As far as work progress is concerned, things went a bit slow (again!) as wife is away for 10+ days now so I have to take care of everything around here (and taxi the kids around a bit...)
Anyway, port engine heat exchangers cleaning, reassembling and painting is done. All waiting to be refitted, except for the air one that is already back in place.
I've not fitted the others as a rusted and completely scrap wastegate was identified, exhaust manifold removed, waiting for pointers from LateStarter1 on sourcing decently priced one from somewhere as I was quoted a eye watering 700euro for a new one and with capital control in place there's no way I can buy it using paypal or my credit card (mind wouldn't pay that sum even before capital control...) Effectively without the exhaust manifold in place the coolant heat exchanger cannot be refitted and I don't see much of a point fitting the gearbox and oil exchangers as fitting the coolant exchanger later on will be an interesting exercise with all others in place.
heatexchanger_21.jpg


heatexchanger_22.jpg


heatexchanger_23.jpg


In the meantime, I finished cleaning the engine room (means scraping and removing ALL paint from all surfaces down to clean plywood again using a heatgun and scraper...) on the port side and part of the stbrd one.
Son came and helped in hoovering, checking and painting the cleaned areas in two coats of a light grey colour (actually quite close to the hull colour)
engineroom_restoration_2.jpg


engineroom_restoration_3.jpg


The point of scrapping and cleaning all paint off the bilges was mainly to make sure that all ply and iroko is sound. And it is!
Another reason for all this hard work was to unblock and clean the scuppers (iirc the term) between the frames making it possible to empty the bilges from one pump at the lower level (ie further aft)
Tomorrow I'm planning to finish scraping the remaining bits around the keel (both sides) so that I can finish with the skin fittings for the engines and the genny. New diesel pipes from filters to the engines are made and new bonding wire ready to be fitted. Hopefully I wont have any more disruptions and will manage to finish off with the engine room fittings by next Tuesday. Got to also install the bilge pump for the e/r, wiring is ready, just fitting the pump and the el. float switch.

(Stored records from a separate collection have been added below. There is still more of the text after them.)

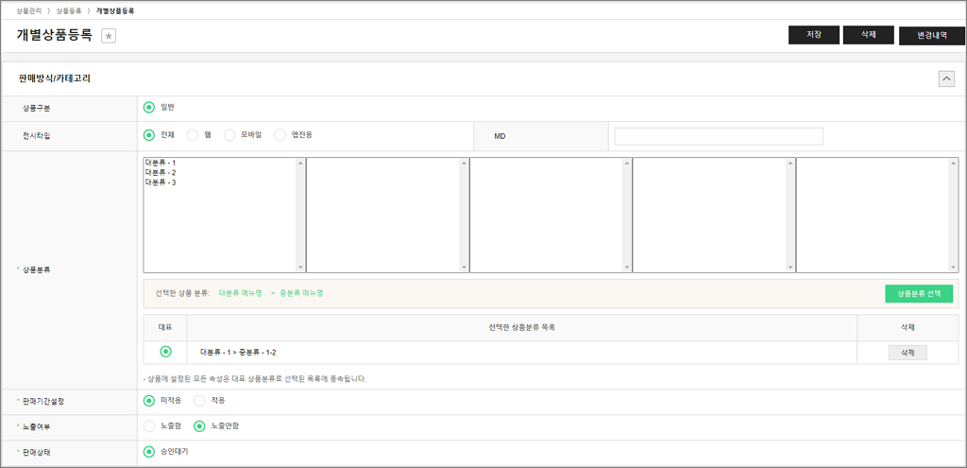Viewport: 967px width, 468px height.
Task: Set 노출여부 to 노출함
Action: point(148,426)
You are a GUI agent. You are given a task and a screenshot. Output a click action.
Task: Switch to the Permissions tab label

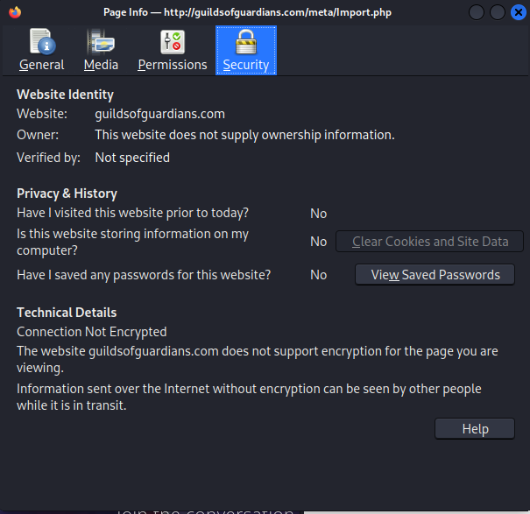(172, 65)
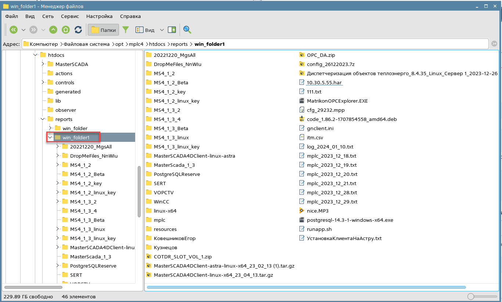The width and height of the screenshot is (502, 302).
Task: Open the back history dropdown arrow
Action: [x=24, y=30]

In the meantime, I'm picking up the sandblasted portlights (frame only) from the machinist and hopefully will be able to fit them in place sometime next week (after Alekos paints them)
Tried (unsuccessfully!) to remove the 40yo primer, black, grey and then white colour out of the engine intake grills, so gave them also for sandblasting ;)

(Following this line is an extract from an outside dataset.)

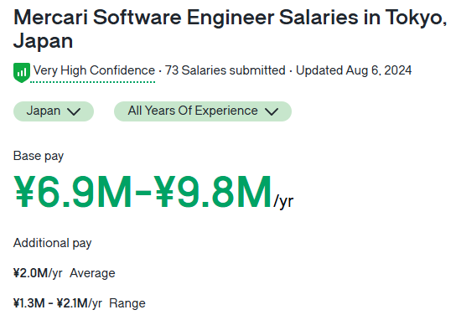The height and width of the screenshot is (315, 456).
Task: Click the word Japan in the heading
Action: pos(43,41)
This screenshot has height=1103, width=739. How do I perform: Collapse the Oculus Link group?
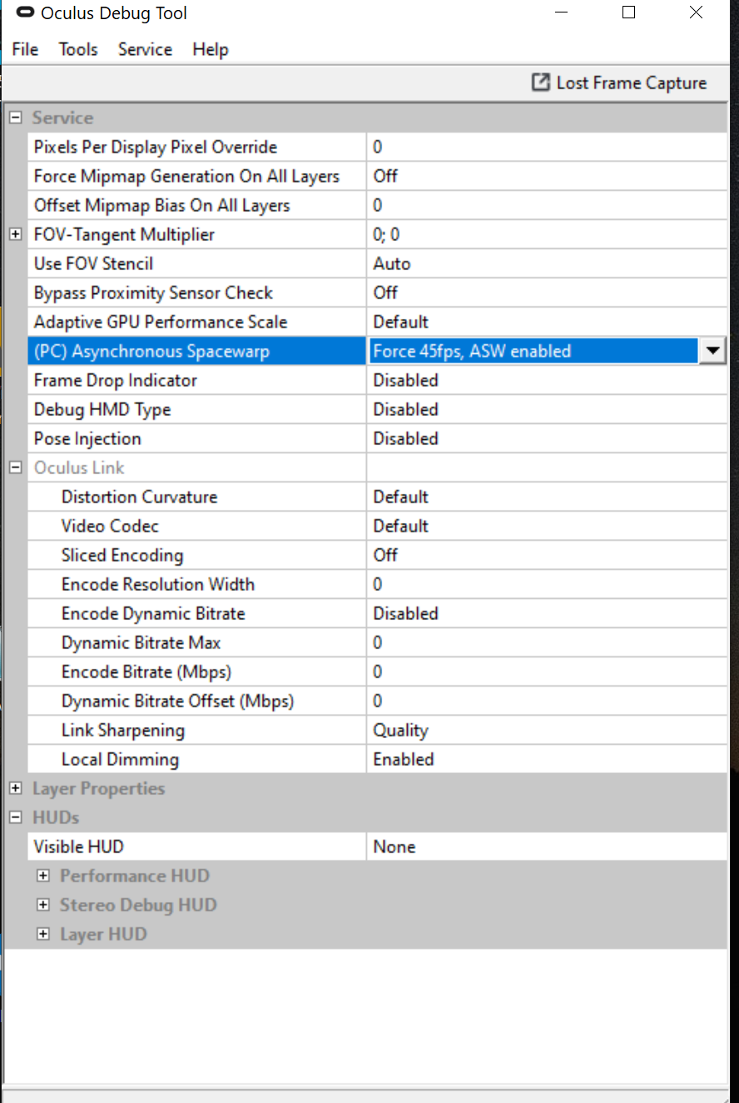click(15, 467)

Finished taping, checking, polishing and fitting the 20 cones for the railings. They look good, v.happy with them.
Cleaned, checked, straightened the stanchions. Bearing in mind that I'm "lifting" them as they are now sitting on top of two layers of 18mm ply and a 20mm thick iroko capping and wanting to keep the geometry and setup, I decided to cut an inch (ok not usually working on imperial units, but my German right angles have imperial units inside and metric on the outer side...) out of them making sure that some of the stress and mount marks on the top of the cone disappear inside the mounting as well as cleaning the end giving sound and solid alloy to bolt and secure them through the cones. Off cuts look like this, lots of corrosion where ss headless screws were tightened on them:

railings_1.jpg



railings look like this:

railings_2.jpg


railings_3.jpg


Still have a wee problem with the bow section which is a V shaped one with the anchor light on the tip which always looked wrong, very wrong. Test fitting it with everything right to the mm, it was again completely off centre. After a great deal of headscratching I did the obvious, measured the two "legs" of the V; port side was 95mm longer (in less than two metres ffs!) than the stbrd...
Don't ask how they managed that, but I'm cutting the extra piece of the port side and testing it again once I finish with the other work.

railings_4.jpg


Note that it's also bent towards the stbrd side, so a heating and vice mounting with pulling and pushing the two sides is in order.
Final and slightly more serious issue with the railings is that the cabling for the anchor light goes round the stbrd side railing for just under a metre and then down the first stbrd stanchion, inside the cone and through the capping down to the anchor locker where it meets the power supply. Easier said than done, actually a pain to organize and do, will have a go once I manage to remove the actual anchor light that is currently secured extremely well onto the railing :(

Finally decided with George how the bathing platform will be constructed, iroko bought, sliced and already epoxied in shape based on the negative mould (form) done out of plain softwood. Two sections fully done with 11 10mm thick strips bent in shape, Hard work, but the only way to make sure you have a decent shape to work with. Tomorrow George is test fitting them in place, next will be temp mounted, bow-stern oriented support beams will be fitted and ss supports made. After that it's a matter of dismantling the lot, taking it back to the workshop and making the 8 teak panels of the 3.6X1.5m platform. Weight estimated to just under 100kg.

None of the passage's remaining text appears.